=== TASK DETAILS ===
After locating the line that holds "Edit motion_detection_sensitivity 5 x value", copy that line and all that follow it word for word through the end of the data, with no pictures.

Saved entries:
################
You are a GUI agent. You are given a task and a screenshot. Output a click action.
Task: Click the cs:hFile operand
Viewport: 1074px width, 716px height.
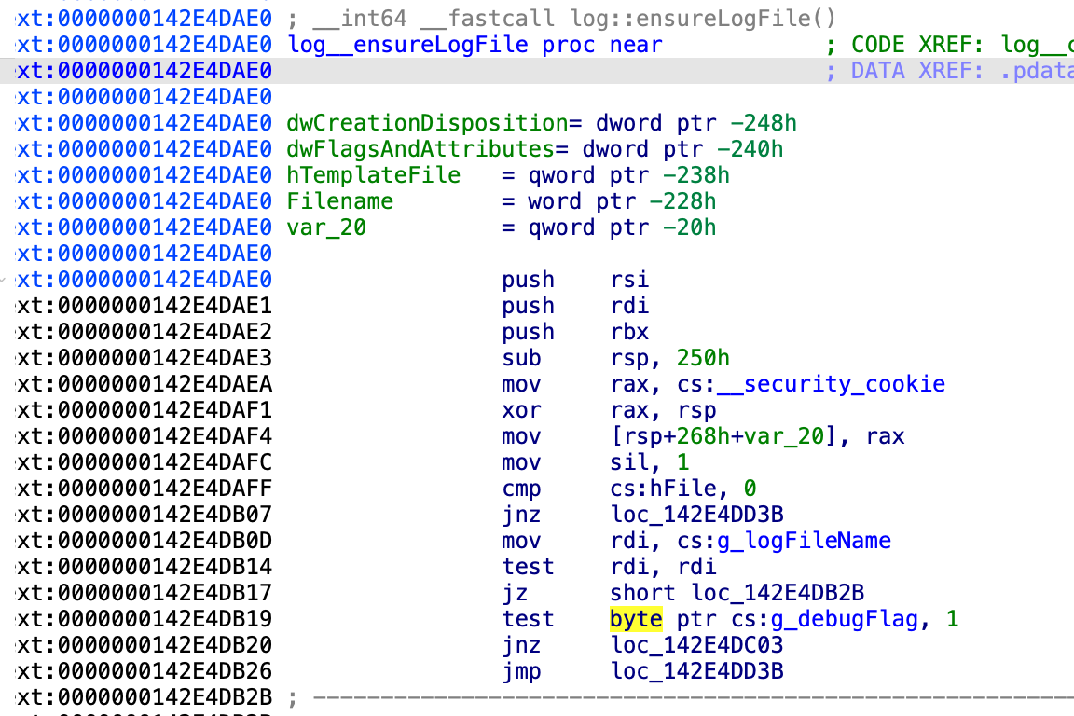pos(669,489)
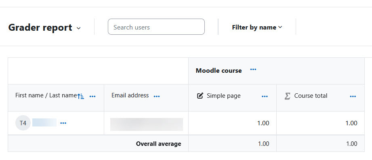This screenshot has height=160, width=372.
Task: Open actions menu for user T4
Action: pos(63,123)
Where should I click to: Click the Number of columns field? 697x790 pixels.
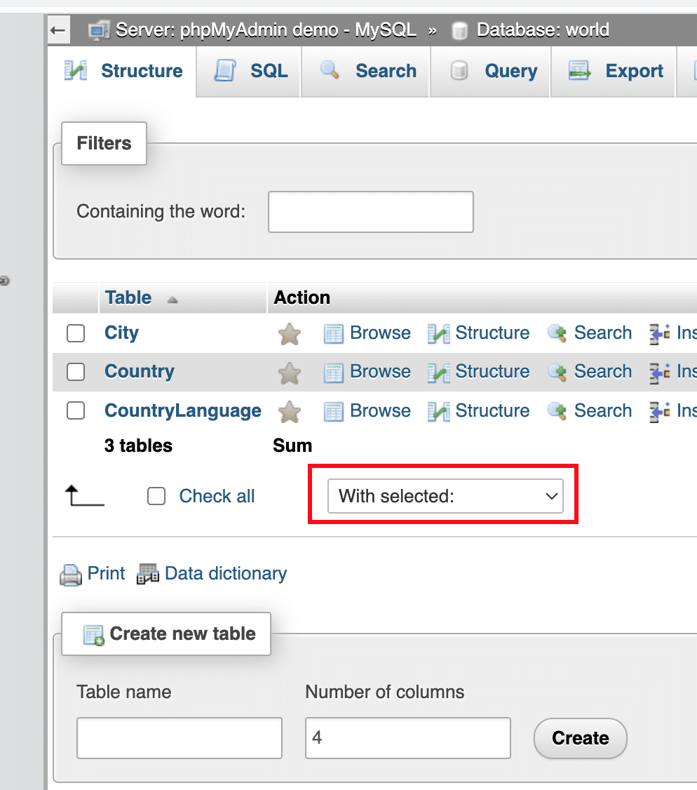407,738
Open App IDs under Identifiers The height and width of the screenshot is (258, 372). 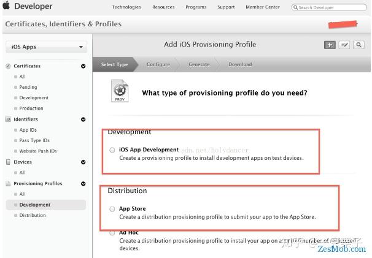pyautogui.click(x=28, y=130)
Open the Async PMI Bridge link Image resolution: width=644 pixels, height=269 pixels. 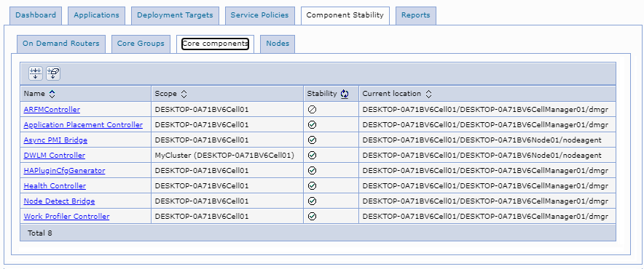pyautogui.click(x=55, y=140)
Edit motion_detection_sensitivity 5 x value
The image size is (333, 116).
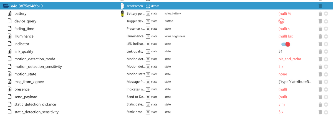point(281,67)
################
=== WRITTEN REPLY ===
Edit motion_detection_sensitivity 5 x value
The image size is (333, 116).
point(281,67)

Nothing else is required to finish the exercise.